A Flash Point in the Biden-Harris Border Crisis

January 3, 2025
Op-Eds

By: U.S. Rep. Juan Ciscomani (AZ-06)

America’s southern border is in crisis and our public lands are bearing the brunt. The policy failures of the Biden-Harris administration have made communities in my district less safe and harmed the environment along the southern border. In Arizona, more than 80 percent of public lands are managed by federal land agencies, like the National Park Service and the Bureau of Land Management. While our federal lands are critical, federal regulations can hinder the ability of law enforcement officers to carry out their mission - protecting our communities and residents.

When U.S. Customs and Border Protection agents and officers are pursuing cartel members, human smugglers, or other bad actors, their chase effectively ends when they reach federal lands. This is because regulations prohibit the use of motorized vehicles on federal lands, even by law enforcement. As a result, an agent must halt their pursuit and call for a horse, allowing bad actors time to escape.

Unnecessary regulations like these have been compounded by the sheer scale of the immigration crisis enabled by the Biden-Harris administration. Every single month this Fiscal Year, there have been more than 100,000 illegal crossings at our southern border, with some months reaching upwards of 300,000 crossings. And that is not even counting the number of ‘gotaways’ who escaped detection and entered the United States, a common occurrence in the Tucson Sector. Worse still,169 individuals whose names appear on the Terrorist Watch List attempted to cross the southern border between ports of entry last year, setting yet another annual record.

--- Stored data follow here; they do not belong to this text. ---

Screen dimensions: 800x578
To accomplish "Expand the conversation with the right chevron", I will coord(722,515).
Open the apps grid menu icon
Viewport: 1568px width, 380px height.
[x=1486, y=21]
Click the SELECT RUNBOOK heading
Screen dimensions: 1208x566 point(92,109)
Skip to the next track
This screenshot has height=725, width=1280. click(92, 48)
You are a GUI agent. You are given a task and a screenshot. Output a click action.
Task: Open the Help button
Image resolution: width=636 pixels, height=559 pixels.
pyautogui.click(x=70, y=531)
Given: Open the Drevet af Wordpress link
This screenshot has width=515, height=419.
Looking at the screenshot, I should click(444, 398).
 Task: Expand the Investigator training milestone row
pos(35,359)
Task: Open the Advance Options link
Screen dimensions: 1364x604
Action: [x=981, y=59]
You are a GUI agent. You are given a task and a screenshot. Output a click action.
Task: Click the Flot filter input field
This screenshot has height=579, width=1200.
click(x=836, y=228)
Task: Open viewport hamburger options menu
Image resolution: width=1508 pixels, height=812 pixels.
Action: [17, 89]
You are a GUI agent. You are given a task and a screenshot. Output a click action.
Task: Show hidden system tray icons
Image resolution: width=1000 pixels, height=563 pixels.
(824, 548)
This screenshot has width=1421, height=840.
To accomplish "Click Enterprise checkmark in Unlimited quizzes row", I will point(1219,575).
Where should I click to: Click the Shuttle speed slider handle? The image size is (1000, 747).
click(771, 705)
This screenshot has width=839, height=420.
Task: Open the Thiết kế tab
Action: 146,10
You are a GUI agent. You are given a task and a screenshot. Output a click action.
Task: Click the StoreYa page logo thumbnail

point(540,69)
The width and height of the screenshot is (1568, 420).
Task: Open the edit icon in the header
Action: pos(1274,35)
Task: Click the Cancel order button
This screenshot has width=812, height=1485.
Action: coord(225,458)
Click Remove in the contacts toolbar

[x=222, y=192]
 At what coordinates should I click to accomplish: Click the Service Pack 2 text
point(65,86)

Moreover, as they attempt to enter the United States, illegal immigrants leave behind trash, such as plastics, human waste, discarded products, clothes, abandoned vehicles and more, which are strewn across our federal border lands in growing piles that harm our environment. These trash piles limit visibility, hinder movement, and can cause wildfires.

As a representative to a border-district, I invited my colleagues from the House Committee on Natural Resources and the Congressional Western Caucus to come to Cochise County to see firsthand the damage the border crisis does to my communities and our environment. It was during that hearing that Cochise County Sheriff Mark Dannels correctly said that we don’t just have an illegal immigration problem, we have an organized crime problem. After this visit, I worked with Natural Resource Committee Chairman Bruce Westerman (AR-04) to introduce the Federal Lands Amplified Security for the Homeland (FLASH) Act (H.R. 9678) in Congress. The FLASH Act presents comprehensive solutions to tackle public safety issues and environmental destruction currently decimating federal lands all along the southern border.

This bill provides for the construction of navigable roads along federal border lands to improve law enforcement ability to do their job. The Border Patrol has long called for this measure, including agents working in the Coronado National Forest near Tucson, as it will help agents travel safely through rugged terrain and improve their response times to illegal crossings. This legislation also requires federal land managers to create a plan to address and reduce growing trash piles along our border, protecting our environment and safeguarding the health of my communities.

Our CBP agents and officers deserve the access and resources they need to perform their job well and safely. Our community members deserve to feel safe in their neighborhoods and while enjoying our beautiful public lands. If the Biden-Harris administration won’t do its job, we in Congress must do it for them. Our border crisis is at a flash point, and we won’t stand for it any longer.